Among the oldest repugnant transactions are those that involve dealing with the dead. In the early 1800's, British medical schools illegally purchased cadavers for anatomy classes from grave robbers called "resurrection men," because the only cadavers legally available for dissection were the bodies of executed murderers. (The Harvard Medical School is in Boston rather than Cambridge, I understand, because of an arrangement offered by the city of Boston to supply unclaimed cadavers.) But those constraints have been relaxed over time, and in my 2007 paper Repugnance as a Constraint on Markets, I used as an example the "Bodyworlds" museum shows that tour the world, allowing museum goers to see cadavers (posed as if engaged in lifetime activities) in detail previously available only to medical students (and here is an essay on the value of that experience to medical students: Dead Body of Knowledge).

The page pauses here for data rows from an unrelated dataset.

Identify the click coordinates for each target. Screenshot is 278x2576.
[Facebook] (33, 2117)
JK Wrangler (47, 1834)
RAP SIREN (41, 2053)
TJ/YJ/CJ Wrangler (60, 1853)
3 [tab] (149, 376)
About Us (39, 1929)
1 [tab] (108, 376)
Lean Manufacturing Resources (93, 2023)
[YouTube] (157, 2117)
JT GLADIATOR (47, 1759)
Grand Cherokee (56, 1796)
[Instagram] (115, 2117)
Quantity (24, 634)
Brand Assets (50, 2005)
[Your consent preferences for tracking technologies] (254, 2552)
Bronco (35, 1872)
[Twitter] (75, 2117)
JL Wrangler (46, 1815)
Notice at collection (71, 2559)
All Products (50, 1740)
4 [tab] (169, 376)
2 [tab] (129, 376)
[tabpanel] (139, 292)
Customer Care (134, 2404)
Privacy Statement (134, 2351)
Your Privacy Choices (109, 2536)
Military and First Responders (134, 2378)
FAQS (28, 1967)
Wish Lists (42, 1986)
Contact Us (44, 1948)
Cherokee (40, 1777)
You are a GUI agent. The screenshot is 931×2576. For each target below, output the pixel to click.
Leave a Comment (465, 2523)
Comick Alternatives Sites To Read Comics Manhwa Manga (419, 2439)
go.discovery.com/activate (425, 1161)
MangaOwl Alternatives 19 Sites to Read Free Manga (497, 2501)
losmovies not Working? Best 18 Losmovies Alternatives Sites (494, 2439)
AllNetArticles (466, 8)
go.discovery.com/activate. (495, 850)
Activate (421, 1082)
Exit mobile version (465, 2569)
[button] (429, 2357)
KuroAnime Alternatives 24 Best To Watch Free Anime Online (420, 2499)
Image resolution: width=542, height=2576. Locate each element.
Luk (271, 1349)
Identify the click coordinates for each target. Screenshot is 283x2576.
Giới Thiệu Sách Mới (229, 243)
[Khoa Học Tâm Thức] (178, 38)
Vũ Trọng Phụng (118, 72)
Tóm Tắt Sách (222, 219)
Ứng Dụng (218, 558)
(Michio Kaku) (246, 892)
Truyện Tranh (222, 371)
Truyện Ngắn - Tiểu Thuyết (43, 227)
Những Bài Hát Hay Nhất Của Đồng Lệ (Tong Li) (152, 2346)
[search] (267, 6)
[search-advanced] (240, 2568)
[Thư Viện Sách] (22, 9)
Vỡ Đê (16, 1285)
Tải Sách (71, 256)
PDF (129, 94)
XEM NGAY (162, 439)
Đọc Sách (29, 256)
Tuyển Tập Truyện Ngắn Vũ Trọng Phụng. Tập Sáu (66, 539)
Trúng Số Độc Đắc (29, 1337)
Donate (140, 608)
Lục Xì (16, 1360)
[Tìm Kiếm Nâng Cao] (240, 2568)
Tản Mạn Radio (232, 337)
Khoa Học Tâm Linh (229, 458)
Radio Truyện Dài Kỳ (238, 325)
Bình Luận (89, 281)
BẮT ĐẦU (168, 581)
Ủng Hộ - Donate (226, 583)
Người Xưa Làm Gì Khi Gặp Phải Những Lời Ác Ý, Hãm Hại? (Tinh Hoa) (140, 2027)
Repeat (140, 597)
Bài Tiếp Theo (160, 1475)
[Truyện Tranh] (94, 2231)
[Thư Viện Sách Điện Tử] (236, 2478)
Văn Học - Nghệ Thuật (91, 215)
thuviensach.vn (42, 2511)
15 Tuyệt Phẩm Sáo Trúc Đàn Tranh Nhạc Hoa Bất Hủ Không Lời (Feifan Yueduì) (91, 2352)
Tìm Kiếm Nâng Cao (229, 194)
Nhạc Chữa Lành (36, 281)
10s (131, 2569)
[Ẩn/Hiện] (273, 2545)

But while the laws governing the trade in corpses have been relaxed, there remain considerable feelings of repugnance about desecrating corpses, and these museum shows have also aroused opposition. The latest news is that such a show is planned as a travelling exhibit in Israel. Judaism has strong norms about respect for the dead, and it seems likely that there will be considerable controversy: Controversial 'Body Worlds' exhibit based on preserved human bodies scheduled to arrive in Israel next month. Various religious body gearing up for battle against show, arguing it violates the dignity of the dead .

(Meanwhile, elsewhere in the Middle East, the tensions between secular and religious, ancient and modern, is of a very different sort:
Hardline Saudi Clerics Urge TV Ban on Women, Music.
" ''No Saudi women should appear on TV, no matter what the reason,'' the statement said. ''No images of women should appear in Saudi newspapers and magazines.'' ")

Thursday, November 13, 2008

British organ donation: opt in versus opt out

The Telegraph reports that A report into organ donation ordered by Gordon Brown will not recommend a system of presumed consent.

"The group ordered to look into the system as a possible solution to a shortage of donors is due to report at the start of next week. It will recommend that ministers work to increase the number of donors but is expected to favour a situation where donors still register to donate organs after their death.
The group is understood to have come under pressure from Muslim organisations to keep the opt-in system.
But senior government figures, including the Prime Minister and Liam Donaldson, the Chief Medical Officer, are understood to believe that presumed consent is the only way to solve the problem. "

The London Times also covers the story, with a different emphasis: Brown’s organ donor plan is rejected by scientists

"Mr Brown has argued previously that presumed consent, already used in Spain and other countries, could help to “close the aching gap between the potential benefits of transplant surgery in the UK and the limits imposed by our current system of consent”. ...
But the taskforce, an expert working group of healthcare professionals, lawyers and ethicists set up to look at ways to increase the number of organ donations, is understood to believe that an opt-out system would do little to boost the number of life-saving transplants. It is expected to say such a move would create practical problems for the NHS and risk a potential backlash among the public.
Last night a senior Whitehall source told The Times: “It’s fair to say this report is not helpful to the case for a change in the law to presumed consent.” "

Thaler and Sunstein will be disappointed too.

Update: Thaler emails me as follows
"Thaler and Sunstein will NOT be disappointed. We favor mandated choice for two reasons. First, presumed consent raises hackles. Second, it leads to more overrides by family since the donor's intentions may be only implicit.
Illinois has adopted this with zero fanfare. When you renew your license they just ask you "donor or not donor". Perfect."